My eyes sting with unshed tears. “Why didn’t you want me to know?”

“Because Jerry was your father from the moment you were born. He was your father even before you were born. He came with me to my ultrasound appointments. He put together your baby crib. He hung wallpaper in the nursery for me. He was everything a father should be.”

I swallow the painful knot in my throat as I ask, “Who is my real father?”

She inhales through her nose and answers, “Vaughn Harris.”

I close my eyes as I let those two words that have rolled over and over in my mind for the better part of a year wash through me. I’ve spent the past two months in London telling myself it couldn’t be him. I watched him with his kids and grandkids and said, if he was my father, I would know it. I would feel it. He would feel it. We’d have an instinctual connection that defies logic.

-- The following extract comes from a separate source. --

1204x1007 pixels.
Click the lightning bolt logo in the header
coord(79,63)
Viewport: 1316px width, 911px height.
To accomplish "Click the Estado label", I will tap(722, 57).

I researched him and his kids online for nearly a year, feeling like it was way too fucking obvious that a family that plays professional soccer is my actual family. There’s no damn way. And for me to be recruited to his club of all the clubs in the world? Life can’t be that funny. Life can’t be that on the nose.

Yet here I sit, faced with the truth I’ve been denying for months now.

My voice is thick when I ask, “Is it true you tried to sabotage my contract with Bethnal Green?”

My mother’s chin wobbles. “Yes, but only because I was trying to honor your father’s wishes. We never planned on telling you.”

“Why not? Did you think I couldn’t handle it? Did you think I’d love Dad less?”

“I suppose so.” She leans forward and pins me with wide, watery eyes. “Vaughn Harris was a professional footballer. He was the type of father that kids without fathers dreamed of having. Jerry was a simple man. Wonderful and sweet, but he always feared that someday he would disappoint you and you’d seek out your birth father if you knew the truth. It would have crushed him, Zander.”

That thought has my hands turning into fists on the table. “I would have never done that.”